» What you have to do
An exact copy of all the data below is needed, without its pictures.

» Data to process
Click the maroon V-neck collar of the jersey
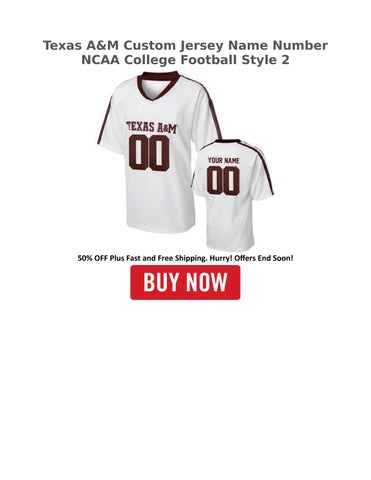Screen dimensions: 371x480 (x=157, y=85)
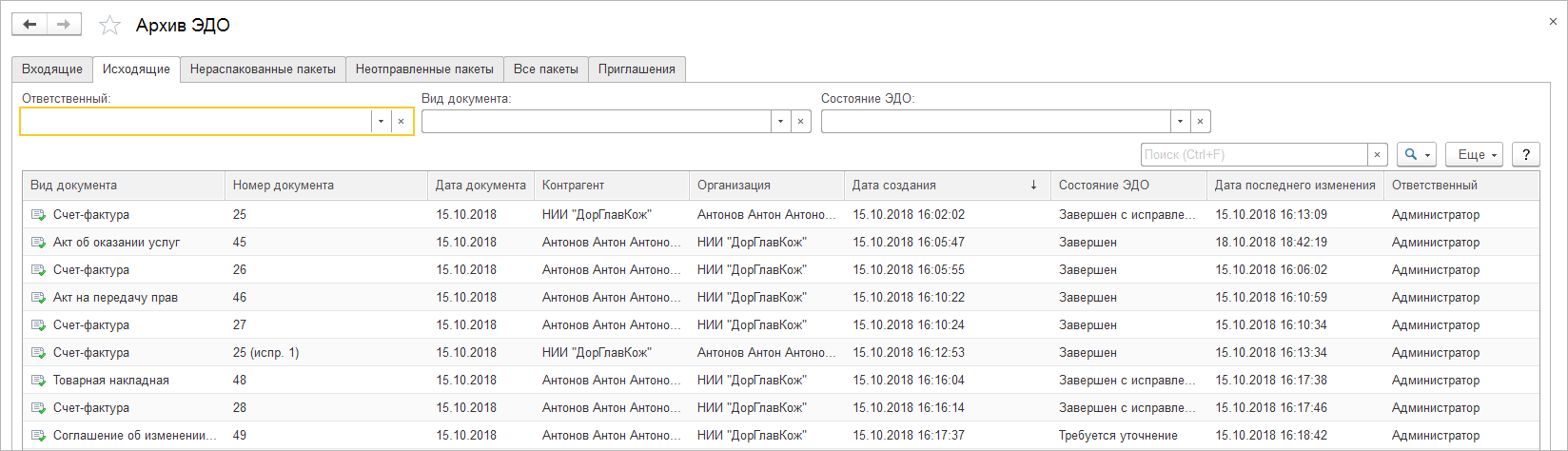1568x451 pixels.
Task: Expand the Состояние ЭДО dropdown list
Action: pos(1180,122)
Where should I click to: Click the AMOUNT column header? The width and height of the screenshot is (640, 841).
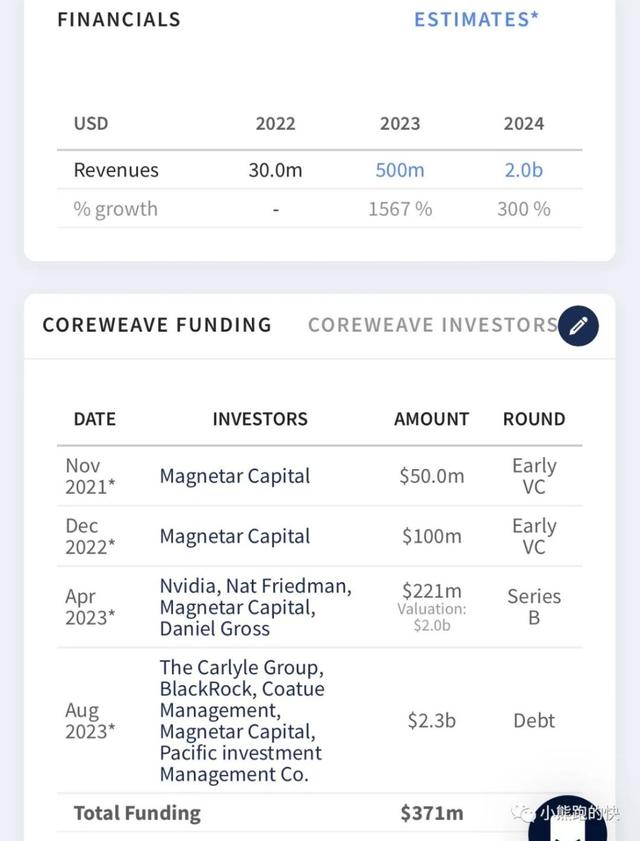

» Answer for this exercise
Click the maroon V-neck collar of the jersey
Screen dimensions: 371x480 (x=157, y=85)
1568x451 pixels.
Task: Expand the Состояние ЭДО dropdown list
Action: pos(1180,122)
Where should I click to: Click the AMOUNT column header? The width and height of the screenshot is (640, 841).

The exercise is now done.